DATASET ENTRIES Block Start

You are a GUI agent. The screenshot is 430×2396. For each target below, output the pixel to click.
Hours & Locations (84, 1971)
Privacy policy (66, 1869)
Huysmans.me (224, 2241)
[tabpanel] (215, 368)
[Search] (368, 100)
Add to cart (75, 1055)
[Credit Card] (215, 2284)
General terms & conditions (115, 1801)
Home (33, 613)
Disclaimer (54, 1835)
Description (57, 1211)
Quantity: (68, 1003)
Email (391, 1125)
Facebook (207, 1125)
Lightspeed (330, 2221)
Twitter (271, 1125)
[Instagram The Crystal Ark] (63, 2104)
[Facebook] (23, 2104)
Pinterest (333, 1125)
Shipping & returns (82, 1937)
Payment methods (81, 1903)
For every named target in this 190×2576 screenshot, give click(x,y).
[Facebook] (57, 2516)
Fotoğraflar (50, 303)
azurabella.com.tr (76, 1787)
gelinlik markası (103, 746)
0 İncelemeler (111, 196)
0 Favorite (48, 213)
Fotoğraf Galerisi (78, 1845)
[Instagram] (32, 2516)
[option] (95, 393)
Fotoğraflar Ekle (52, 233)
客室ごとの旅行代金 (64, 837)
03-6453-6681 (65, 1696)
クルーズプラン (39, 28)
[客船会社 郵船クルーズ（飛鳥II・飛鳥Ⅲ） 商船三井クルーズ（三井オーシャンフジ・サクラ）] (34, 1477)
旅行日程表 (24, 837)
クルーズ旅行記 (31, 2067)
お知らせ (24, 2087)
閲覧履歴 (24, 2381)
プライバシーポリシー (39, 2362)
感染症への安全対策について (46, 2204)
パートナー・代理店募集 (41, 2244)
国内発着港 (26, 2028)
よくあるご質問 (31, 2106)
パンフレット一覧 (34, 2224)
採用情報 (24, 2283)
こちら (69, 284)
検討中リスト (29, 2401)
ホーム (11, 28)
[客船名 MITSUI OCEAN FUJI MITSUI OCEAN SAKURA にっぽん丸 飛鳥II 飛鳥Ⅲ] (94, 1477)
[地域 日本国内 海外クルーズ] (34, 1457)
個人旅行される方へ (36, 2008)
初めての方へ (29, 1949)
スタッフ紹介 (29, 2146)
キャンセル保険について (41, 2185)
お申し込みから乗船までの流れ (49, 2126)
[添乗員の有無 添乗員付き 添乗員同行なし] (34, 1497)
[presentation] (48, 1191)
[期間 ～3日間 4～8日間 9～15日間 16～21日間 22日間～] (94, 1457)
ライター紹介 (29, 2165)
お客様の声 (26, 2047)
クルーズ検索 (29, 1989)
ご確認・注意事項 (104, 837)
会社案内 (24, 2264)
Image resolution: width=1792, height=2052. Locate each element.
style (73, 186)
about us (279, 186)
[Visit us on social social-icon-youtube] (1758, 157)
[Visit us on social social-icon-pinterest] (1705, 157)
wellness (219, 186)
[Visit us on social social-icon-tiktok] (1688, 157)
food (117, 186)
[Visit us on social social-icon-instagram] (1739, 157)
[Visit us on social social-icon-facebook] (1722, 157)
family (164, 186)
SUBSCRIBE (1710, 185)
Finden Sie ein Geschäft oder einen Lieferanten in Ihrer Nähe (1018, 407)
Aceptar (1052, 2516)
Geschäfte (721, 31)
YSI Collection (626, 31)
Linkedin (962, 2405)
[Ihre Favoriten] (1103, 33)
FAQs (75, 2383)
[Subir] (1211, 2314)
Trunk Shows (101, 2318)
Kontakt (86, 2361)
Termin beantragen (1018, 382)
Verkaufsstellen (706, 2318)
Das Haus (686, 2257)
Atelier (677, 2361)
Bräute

DATASET ENTRIES Block End

▶ TASK DETAILS
Please copy, exactly and with nothing else, the lines above beginning at the line that has "Home (33, 613)" and ending with the line that has "03-6453-6681 (65, 1696)".

▶ YOUR SOLUTION
Home (33, 613)
Disclaimer (54, 1835)
Description (57, 1211)
Quantity: (68, 1003)
Email (391, 1125)
Facebook (207, 1125)
Lightspeed (330, 2221)
Twitter (271, 1125)
[Instagram The Crystal Ark] (63, 2104)
[Facebook] (23, 2104)
Pinterest (333, 1125)
Shipping & returns (82, 1937)
Payment methods (81, 1903)
For every named target in this 190×2576 screenshot, give click(x,y).
[Facebook] (57, 2516)
Fotoğraflar (50, 303)
azurabella.com.tr (76, 1787)
gelinlik markası (103, 746)
0 İncelemeler (111, 196)
0 Favorite (48, 213)
Fotoğraf Galerisi (78, 1845)
[Instagram] (32, 2516)
[option] (95, 393)
Fotoğraflar Ekle (52, 233)
客室ごとの旅行代金 (64, 837)
03-6453-6681 (65, 1696)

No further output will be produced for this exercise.